PostNapisane: Pon lut 09, 2004 22:32
przez BeaBea
basia pisze:wg opinii weta prowadzącego przed trzema laty Piszczyka - o kastracji można zaczynać myśleć najlepiej już po wymianie mlecznego uzębienia , co zazwyczaj następuje ok szóstego miesiąca życia (mogą być różnice u różnych ras , u których proces dojrzewania przebiega szybciej lub wolniej ).

No tak, a wet powiedział, że Nesko ma jeszcze mleczne kły.

PostNapisane: Pon lut 09, 2004 22:44
przez Anja
Ja jestem zwolenniczka teorii Twojego weta. Zawsze radze, aby poczekac do 8-9 m-ca, az sie hormony uaktywnia i kot nabierze masy zblizonej do doroslego kota.
Brucek zostal wykastrowany po skonczeniu 8 m-ca, Rysiek w trakcie 9 m-ca i w obydwu przypadkach nie bylo to za pozno :roll: :wink:

Re: Co wet powiedział o kastracji.

PostNapisane: Pon lut 09, 2004 23:27
przez Wojtek
BeaBea pisze:(...) Nesko ma teraz 6 m,(...)

Sześć metrów!!?? 8O ;)

Re: Co wet powiedział o kastracji.

PostNapisane: Wto lut 10, 2004 1:34
przez G.N.
Wojtek pisze:
BeaBea pisze:(...) Nesko ma teraz 6 m,(...)

Sześć metrów!!?? 8O ;)
Wyrośnięty kotek :lol:

Re: Co wet powiedział o kastracji.

PostNapisane: Wto lut 10, 2004 1:57
przez sabianka
G.N. pisze:
Wojtek pisze:
BeaBea pisze:(...) Nesko ma teraz 6 m,(...)

Sześć metrów!!?? 8O ;)
Wyrośnięty kotek :lol:


Wyobraziłam to sobie i teraz siedzę tu i śmieję się do monitora jak nienormalna :D :D :D

Re: Co wet powiedział o kastracji.

PostNapisane: Wto lut 10, 2004 2:07
przez Janka
sabianka pisze:
G.N. pisze:
Wojtek pisze:
BeaBea pisze:(...) Nesko ma teraz 6 m,(...)

Sześć metrów!!?? 8O ;)
Wyrośnięty kotek :lol:


Wyobraziłam to sobie i teraz siedzę tu i śmieję się do monitora jak nienormalna :D :D :D


Ja też! :lol:

PostNapisane: Wto lut 10, 2004 11:00
przez moniś
Ja też jestem za teorią twojego weta.Śmigacza wykastrowałam jak miał ok.6 miesięcy i jak najbardziej należy go zaliczyć do cherlawych(na moje oko).Żałuję, że troche nie poczekałam.

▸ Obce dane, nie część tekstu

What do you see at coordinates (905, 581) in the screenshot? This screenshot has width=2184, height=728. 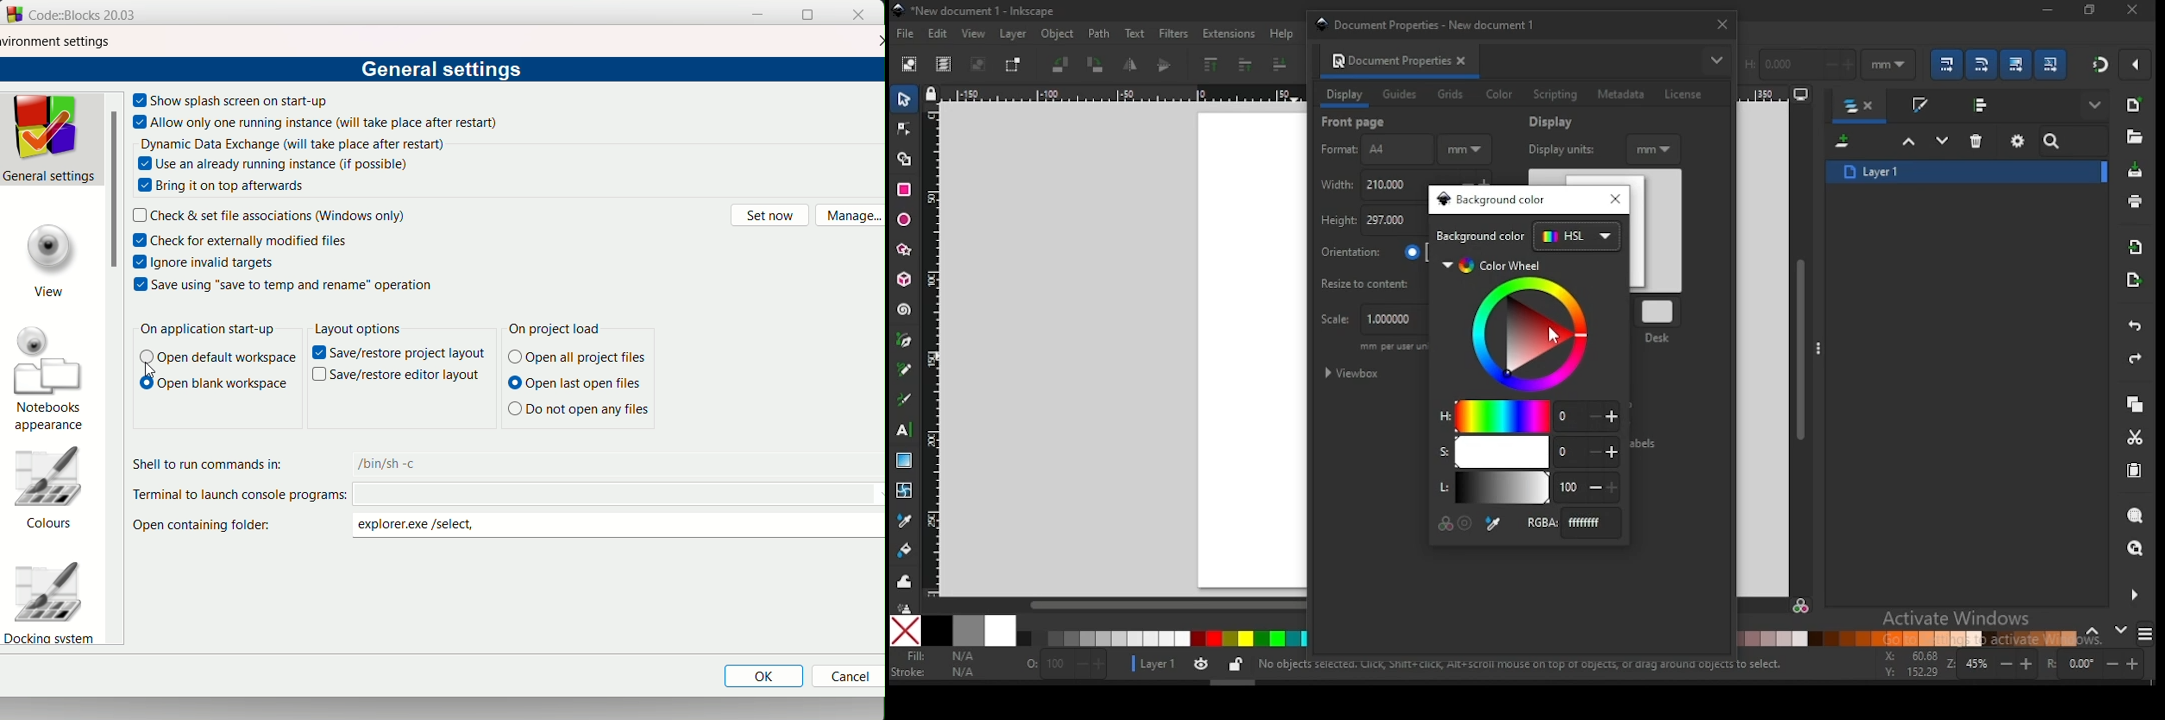 I see `tweak tool` at bounding box center [905, 581].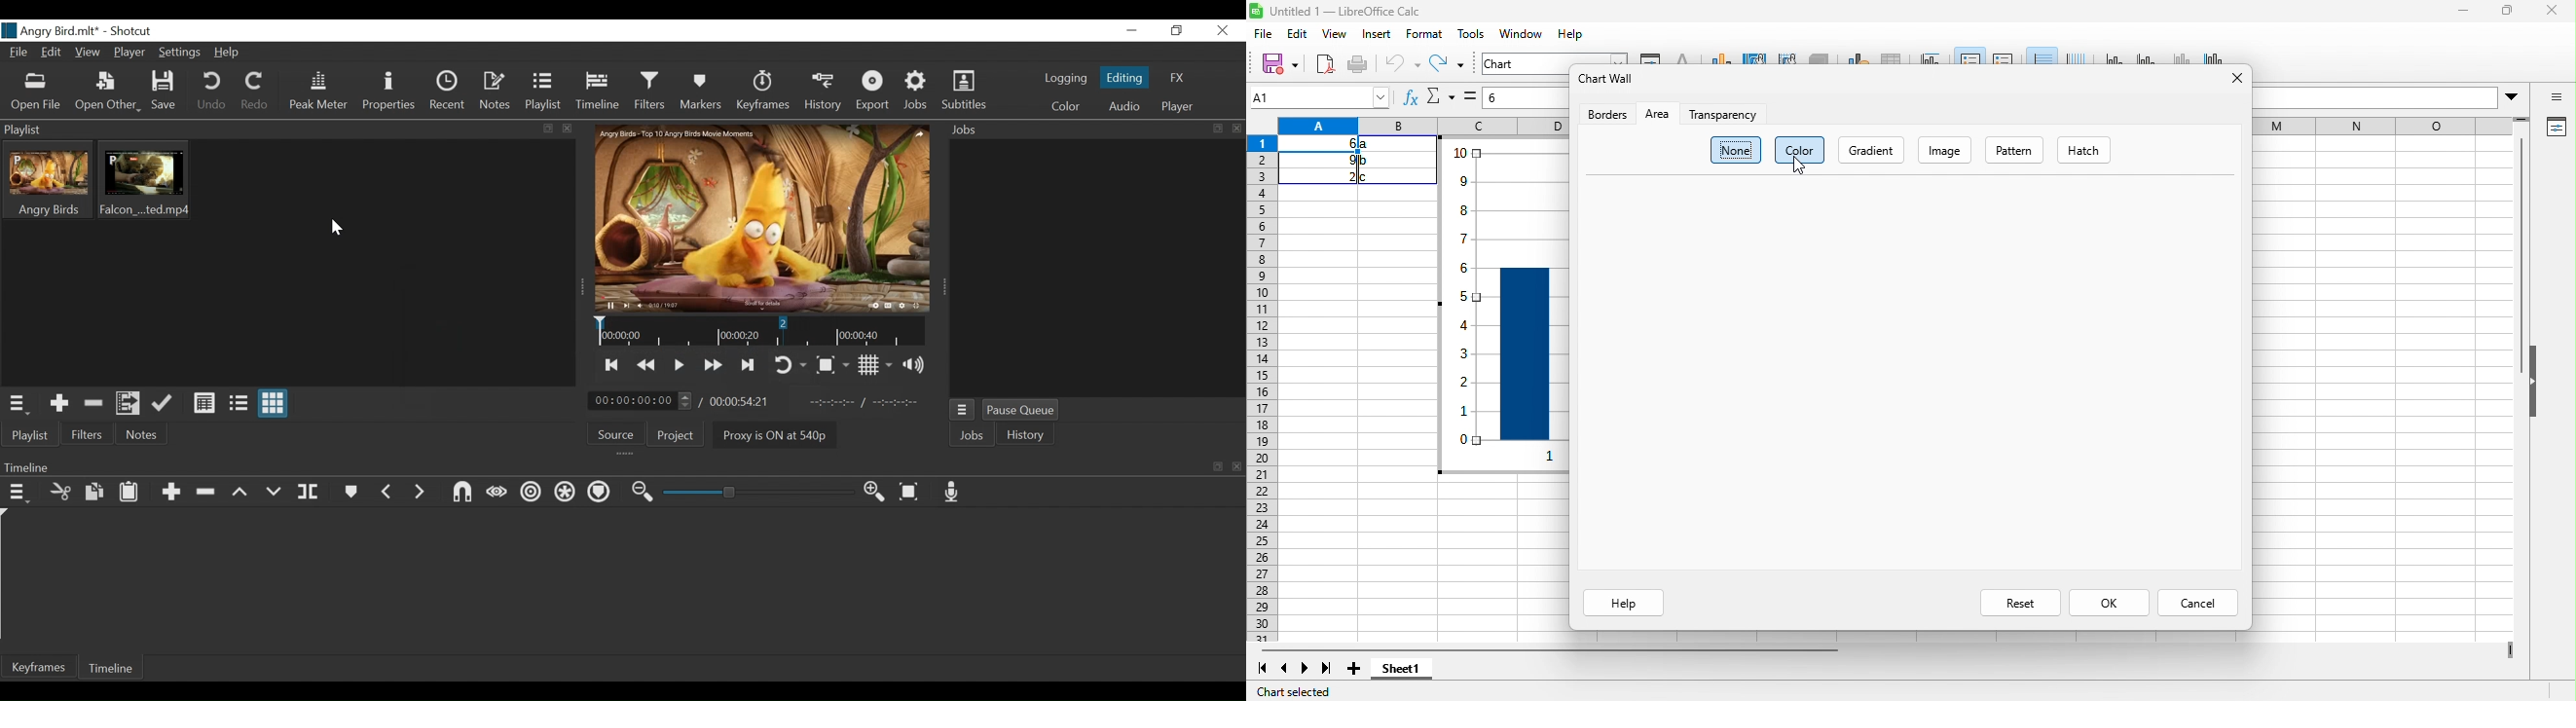 This screenshot has width=2576, height=728. Describe the element at coordinates (422, 493) in the screenshot. I see `Next Marker` at that location.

PostNapisane: Wto lut 10, 2004 11:44
przez Krzysio
Szczęściarz miał ok 8-9 miesięcy, gdy został pozbawiony klejnotów ... A to tylko dlatego że szykowaliśmy się już na przyjęcie Kocisia, ktory już był po. Mimo że Szczęściarz był cięty w dość młodym wieku to ma swoją masę- większą od Kocisia, ale ten ma lepsze mięśnie-widac że mieszkał na swobodzie.